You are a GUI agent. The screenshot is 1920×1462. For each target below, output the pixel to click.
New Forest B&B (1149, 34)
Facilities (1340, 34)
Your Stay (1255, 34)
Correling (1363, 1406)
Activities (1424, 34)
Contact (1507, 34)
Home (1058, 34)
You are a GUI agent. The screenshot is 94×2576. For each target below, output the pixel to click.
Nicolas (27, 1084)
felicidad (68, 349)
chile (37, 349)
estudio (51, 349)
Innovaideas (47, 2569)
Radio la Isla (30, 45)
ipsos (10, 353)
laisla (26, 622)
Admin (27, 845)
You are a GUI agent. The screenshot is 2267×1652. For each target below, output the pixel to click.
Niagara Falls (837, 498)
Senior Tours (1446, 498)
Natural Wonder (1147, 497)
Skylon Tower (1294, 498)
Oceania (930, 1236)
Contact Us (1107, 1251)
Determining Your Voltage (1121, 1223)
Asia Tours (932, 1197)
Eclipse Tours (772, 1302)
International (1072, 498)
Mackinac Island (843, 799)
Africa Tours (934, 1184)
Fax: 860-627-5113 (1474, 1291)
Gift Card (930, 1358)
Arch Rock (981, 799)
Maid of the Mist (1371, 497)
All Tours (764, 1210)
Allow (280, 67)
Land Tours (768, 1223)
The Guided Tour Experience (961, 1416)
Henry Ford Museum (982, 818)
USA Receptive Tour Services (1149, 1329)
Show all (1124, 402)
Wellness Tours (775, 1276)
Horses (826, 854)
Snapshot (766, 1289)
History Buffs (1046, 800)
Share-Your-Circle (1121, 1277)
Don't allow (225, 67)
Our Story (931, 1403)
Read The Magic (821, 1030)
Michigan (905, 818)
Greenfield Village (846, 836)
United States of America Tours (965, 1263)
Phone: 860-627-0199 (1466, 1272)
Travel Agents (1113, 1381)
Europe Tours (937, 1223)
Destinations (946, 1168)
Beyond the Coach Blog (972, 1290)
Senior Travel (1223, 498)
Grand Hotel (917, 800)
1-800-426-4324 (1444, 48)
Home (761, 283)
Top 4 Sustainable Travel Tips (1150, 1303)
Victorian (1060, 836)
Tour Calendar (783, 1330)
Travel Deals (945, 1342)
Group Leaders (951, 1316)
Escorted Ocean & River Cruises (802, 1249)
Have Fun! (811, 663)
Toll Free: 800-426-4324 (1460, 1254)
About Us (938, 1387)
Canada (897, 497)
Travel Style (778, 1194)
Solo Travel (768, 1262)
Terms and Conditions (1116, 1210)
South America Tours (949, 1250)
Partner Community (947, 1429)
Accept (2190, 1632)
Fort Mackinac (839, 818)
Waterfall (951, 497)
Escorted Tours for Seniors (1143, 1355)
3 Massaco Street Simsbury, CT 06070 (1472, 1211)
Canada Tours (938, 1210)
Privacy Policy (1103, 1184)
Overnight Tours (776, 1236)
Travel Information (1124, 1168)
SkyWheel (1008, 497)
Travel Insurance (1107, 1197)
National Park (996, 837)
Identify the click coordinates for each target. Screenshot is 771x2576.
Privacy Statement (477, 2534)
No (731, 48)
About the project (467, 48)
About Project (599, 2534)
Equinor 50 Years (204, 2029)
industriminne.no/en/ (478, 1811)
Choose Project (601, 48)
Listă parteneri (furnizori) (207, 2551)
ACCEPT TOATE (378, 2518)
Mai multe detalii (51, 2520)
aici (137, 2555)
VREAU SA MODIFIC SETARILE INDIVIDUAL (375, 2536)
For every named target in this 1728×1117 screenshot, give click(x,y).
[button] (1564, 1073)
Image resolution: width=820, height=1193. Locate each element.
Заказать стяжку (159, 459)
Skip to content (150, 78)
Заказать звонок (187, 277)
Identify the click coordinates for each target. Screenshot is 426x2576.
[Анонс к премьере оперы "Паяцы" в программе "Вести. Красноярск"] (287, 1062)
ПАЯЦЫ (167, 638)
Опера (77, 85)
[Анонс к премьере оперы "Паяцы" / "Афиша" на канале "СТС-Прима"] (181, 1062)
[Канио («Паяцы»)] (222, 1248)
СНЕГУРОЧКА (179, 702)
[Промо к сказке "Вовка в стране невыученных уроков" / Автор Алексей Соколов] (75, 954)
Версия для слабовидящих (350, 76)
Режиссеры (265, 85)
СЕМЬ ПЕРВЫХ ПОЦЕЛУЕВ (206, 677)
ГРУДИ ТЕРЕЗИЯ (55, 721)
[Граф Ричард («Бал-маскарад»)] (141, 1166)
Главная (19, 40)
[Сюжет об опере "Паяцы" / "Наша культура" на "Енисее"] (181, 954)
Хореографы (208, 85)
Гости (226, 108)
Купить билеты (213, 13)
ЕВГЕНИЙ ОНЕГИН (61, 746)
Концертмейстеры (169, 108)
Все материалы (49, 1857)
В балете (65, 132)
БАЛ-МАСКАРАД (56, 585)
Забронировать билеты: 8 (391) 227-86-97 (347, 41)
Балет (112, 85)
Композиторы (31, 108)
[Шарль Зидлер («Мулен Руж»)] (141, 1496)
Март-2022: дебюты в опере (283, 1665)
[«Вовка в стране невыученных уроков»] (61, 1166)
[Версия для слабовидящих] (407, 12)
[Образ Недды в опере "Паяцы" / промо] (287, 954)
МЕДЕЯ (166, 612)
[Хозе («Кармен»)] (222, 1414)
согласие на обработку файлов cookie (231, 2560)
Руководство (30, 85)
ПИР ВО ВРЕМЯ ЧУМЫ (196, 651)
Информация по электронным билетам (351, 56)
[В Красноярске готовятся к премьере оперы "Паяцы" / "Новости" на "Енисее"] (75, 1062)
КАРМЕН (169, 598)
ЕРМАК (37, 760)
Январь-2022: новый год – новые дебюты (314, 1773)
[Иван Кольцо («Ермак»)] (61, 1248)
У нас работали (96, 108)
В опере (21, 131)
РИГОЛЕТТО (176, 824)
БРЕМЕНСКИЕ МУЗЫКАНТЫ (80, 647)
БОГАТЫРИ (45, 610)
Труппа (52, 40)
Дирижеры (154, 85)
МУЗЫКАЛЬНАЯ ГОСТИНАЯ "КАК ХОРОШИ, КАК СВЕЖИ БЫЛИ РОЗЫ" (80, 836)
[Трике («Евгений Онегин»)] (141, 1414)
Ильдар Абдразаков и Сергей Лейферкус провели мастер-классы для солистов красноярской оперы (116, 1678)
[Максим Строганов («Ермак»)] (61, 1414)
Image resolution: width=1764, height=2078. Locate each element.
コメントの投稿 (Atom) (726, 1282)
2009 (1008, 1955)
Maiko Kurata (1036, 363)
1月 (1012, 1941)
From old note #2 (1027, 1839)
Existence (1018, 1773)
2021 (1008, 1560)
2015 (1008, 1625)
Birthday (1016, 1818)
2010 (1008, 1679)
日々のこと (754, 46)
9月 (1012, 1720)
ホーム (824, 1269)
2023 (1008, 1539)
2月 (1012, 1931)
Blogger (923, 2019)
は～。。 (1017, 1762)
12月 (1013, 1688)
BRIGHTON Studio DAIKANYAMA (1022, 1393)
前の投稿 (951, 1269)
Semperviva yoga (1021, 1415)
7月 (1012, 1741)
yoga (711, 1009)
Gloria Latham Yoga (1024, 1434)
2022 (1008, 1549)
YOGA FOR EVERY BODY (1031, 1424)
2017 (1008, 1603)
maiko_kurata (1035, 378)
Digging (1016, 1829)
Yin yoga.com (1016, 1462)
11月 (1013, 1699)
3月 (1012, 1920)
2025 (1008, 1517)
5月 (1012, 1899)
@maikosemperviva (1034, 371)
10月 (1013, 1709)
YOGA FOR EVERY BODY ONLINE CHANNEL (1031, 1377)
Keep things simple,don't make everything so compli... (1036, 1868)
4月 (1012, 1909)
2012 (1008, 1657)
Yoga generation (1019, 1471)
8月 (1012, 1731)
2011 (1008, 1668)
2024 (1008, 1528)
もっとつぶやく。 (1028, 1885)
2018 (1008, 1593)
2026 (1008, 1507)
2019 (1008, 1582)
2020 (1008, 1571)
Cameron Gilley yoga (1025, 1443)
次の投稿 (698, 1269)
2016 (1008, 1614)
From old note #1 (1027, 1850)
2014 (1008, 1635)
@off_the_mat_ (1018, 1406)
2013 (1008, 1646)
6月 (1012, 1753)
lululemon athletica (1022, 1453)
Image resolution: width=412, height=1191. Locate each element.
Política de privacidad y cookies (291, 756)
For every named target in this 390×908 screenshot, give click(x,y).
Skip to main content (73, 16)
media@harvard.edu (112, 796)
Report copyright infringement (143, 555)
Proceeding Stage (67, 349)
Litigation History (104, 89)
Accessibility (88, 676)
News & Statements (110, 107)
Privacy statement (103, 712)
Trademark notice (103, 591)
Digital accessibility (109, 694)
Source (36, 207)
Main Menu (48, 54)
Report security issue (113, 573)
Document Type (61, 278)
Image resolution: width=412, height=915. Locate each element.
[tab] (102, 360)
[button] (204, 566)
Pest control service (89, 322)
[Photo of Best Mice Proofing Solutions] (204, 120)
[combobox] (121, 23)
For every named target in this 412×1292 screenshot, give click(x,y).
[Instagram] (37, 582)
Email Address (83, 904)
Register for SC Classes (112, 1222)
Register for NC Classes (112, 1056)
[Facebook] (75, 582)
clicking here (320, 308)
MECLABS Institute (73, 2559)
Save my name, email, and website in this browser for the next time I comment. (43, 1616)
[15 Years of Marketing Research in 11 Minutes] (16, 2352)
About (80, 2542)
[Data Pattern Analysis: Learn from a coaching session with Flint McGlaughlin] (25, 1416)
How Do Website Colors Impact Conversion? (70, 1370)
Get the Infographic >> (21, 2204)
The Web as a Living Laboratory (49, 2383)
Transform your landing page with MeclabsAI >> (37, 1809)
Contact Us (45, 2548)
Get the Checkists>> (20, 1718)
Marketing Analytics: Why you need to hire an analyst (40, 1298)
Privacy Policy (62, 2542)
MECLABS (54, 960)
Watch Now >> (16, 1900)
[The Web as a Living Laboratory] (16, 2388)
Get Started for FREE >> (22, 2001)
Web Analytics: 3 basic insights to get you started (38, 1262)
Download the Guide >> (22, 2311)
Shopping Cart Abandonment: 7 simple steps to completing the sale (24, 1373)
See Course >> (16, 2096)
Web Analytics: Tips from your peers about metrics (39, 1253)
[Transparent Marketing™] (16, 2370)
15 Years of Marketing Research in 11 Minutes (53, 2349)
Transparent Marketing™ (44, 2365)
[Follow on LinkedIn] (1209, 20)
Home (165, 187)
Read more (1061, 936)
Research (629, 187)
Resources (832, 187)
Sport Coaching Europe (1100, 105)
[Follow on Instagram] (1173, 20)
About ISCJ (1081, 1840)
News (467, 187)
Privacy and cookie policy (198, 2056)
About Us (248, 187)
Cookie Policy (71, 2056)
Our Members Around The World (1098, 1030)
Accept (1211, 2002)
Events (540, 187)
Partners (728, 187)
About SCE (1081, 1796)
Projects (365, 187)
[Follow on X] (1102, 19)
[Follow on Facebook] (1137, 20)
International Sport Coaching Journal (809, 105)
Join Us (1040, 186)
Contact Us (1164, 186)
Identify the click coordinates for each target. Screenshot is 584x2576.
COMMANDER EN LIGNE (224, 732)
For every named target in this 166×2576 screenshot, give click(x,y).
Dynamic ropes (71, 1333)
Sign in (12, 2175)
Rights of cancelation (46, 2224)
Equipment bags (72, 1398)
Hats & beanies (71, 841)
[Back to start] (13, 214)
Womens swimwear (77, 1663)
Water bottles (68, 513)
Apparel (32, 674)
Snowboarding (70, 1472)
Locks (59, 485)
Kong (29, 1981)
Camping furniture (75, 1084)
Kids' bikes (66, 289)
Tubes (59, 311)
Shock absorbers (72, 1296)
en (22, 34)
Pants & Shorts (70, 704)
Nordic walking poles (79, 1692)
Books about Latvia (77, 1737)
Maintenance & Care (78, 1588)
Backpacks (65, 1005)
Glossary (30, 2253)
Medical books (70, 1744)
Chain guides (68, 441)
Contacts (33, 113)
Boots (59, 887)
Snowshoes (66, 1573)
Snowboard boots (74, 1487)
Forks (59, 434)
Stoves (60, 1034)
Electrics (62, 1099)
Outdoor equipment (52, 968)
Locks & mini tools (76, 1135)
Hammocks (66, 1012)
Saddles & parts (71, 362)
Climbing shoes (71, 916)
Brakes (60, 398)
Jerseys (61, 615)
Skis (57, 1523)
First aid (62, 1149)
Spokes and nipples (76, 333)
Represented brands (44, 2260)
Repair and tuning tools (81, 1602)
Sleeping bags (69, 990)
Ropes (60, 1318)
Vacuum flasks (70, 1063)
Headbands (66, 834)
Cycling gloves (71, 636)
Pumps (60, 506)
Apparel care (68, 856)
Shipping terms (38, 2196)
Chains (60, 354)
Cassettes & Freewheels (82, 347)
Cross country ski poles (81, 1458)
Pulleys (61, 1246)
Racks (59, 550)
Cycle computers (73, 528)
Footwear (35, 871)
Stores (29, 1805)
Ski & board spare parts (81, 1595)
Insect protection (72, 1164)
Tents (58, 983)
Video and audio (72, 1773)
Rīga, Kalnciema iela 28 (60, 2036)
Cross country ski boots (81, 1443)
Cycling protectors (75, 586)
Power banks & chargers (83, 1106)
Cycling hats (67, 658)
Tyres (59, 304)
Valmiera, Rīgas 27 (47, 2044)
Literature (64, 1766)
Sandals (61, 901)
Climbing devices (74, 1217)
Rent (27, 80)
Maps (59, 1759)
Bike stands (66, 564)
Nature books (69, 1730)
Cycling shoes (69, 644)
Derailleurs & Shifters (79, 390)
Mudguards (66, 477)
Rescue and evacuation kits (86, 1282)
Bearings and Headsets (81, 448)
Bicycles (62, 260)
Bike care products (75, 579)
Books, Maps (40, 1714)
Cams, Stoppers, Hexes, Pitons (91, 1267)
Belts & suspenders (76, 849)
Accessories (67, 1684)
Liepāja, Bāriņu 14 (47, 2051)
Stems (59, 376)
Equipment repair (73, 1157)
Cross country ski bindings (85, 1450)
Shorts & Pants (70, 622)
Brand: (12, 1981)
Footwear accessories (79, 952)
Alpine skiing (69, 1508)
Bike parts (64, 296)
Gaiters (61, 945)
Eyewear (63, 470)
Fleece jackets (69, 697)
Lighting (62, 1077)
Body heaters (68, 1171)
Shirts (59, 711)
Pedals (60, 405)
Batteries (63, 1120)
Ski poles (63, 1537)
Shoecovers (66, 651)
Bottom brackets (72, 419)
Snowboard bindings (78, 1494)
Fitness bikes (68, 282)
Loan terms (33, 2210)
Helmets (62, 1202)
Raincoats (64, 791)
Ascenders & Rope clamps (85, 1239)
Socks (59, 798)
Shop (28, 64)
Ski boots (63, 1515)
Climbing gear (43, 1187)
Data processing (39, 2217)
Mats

> _What is expected_
For every line above that holds the word "Версия", report the whole line.

> _Written answer_
Версия для слабовидящих (350, 76)
[Версия для слабовидящих] (407, 12)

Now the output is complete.